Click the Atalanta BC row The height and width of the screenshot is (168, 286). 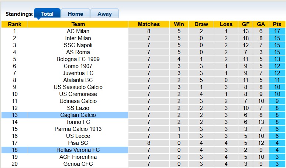[78, 80]
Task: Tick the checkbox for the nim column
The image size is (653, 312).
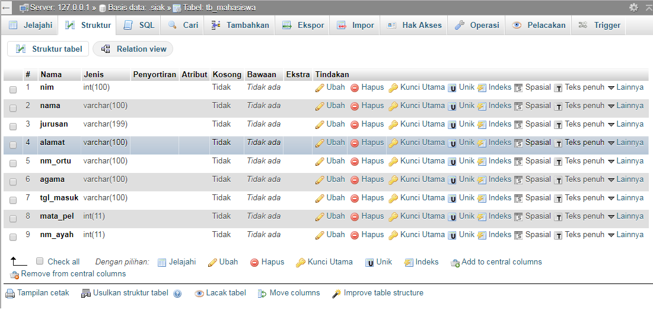Action: tap(13, 90)
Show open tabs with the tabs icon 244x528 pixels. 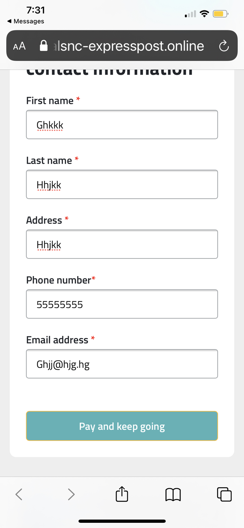[x=224, y=494]
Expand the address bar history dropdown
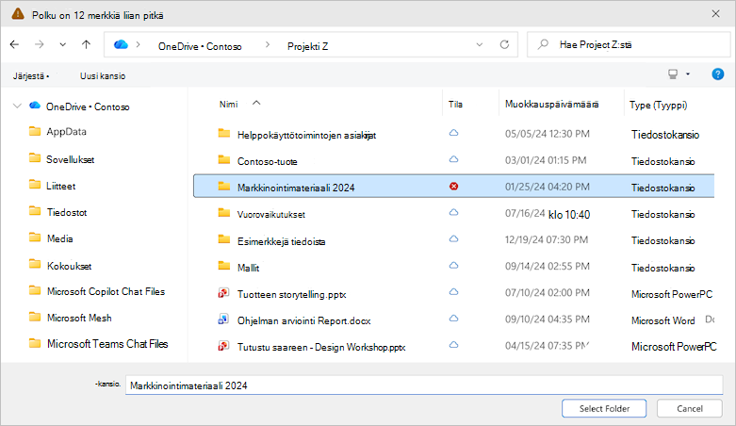Viewport: 736px width, 426px height. (x=480, y=44)
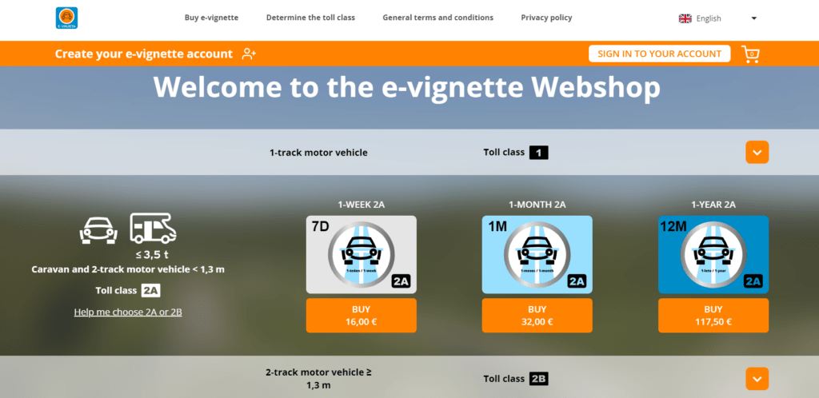Click the caravan motorhome icon
Viewport: 819px width, 398px height.
pos(153,229)
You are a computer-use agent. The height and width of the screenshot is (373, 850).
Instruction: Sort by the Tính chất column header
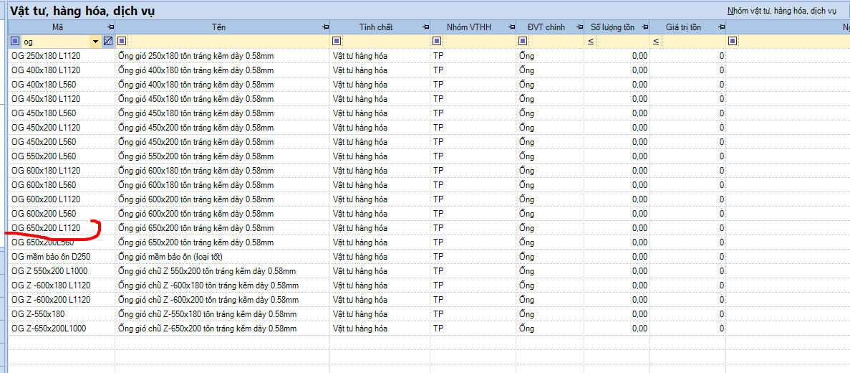point(375,27)
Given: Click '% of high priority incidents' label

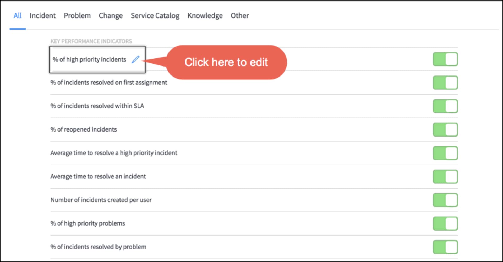Looking at the screenshot, I should click(89, 59).
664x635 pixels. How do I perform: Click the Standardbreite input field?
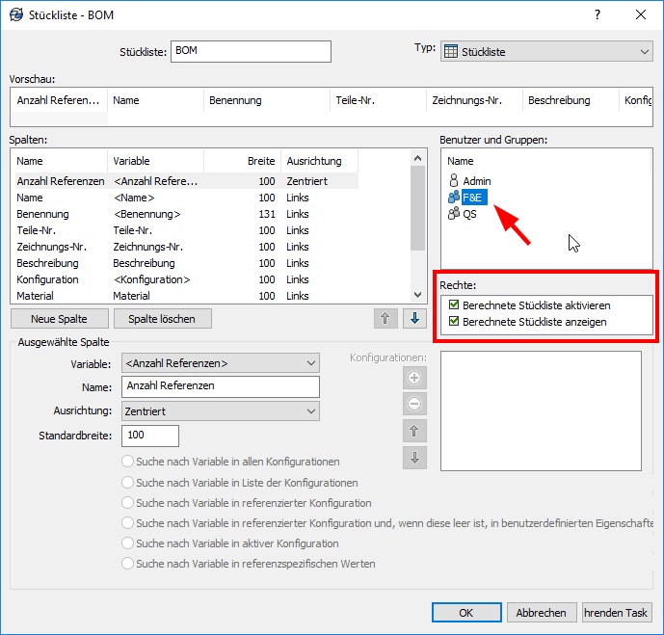149,436
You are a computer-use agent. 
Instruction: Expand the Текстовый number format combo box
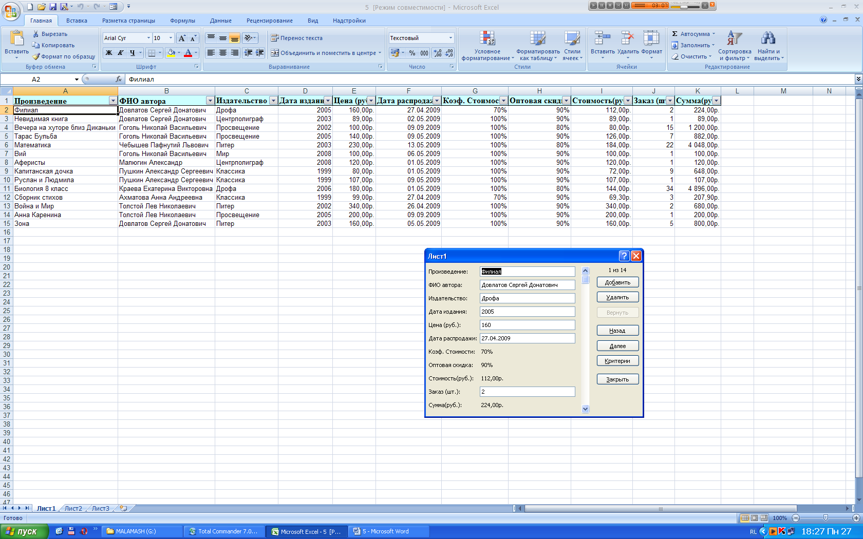coord(451,38)
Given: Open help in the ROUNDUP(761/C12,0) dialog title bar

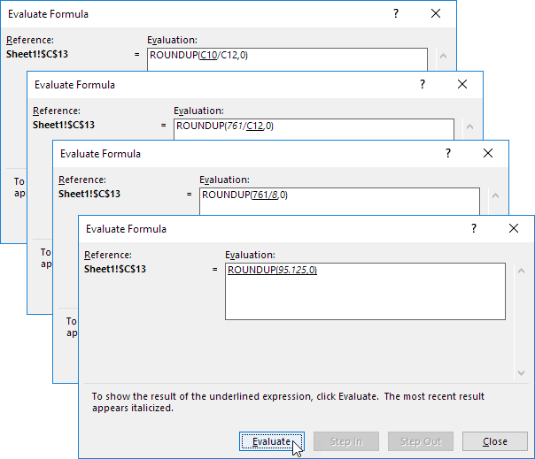Looking at the screenshot, I should pos(422,85).
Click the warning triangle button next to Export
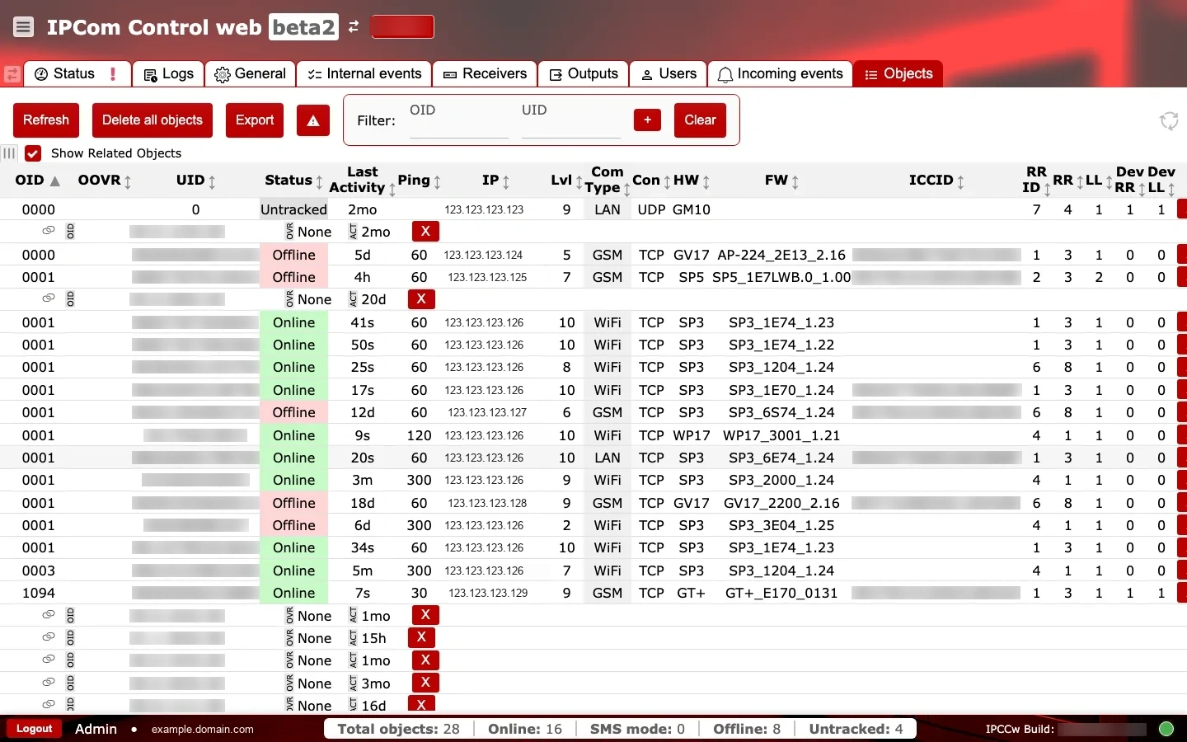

* _Work instruction_: Go through the material and copy each line in which the word "agent" occurs.

* _Response to the exercise_:
You are a computer-use agent. The height and width of the screenshot is (373, 850).
You are a computer-use agent. 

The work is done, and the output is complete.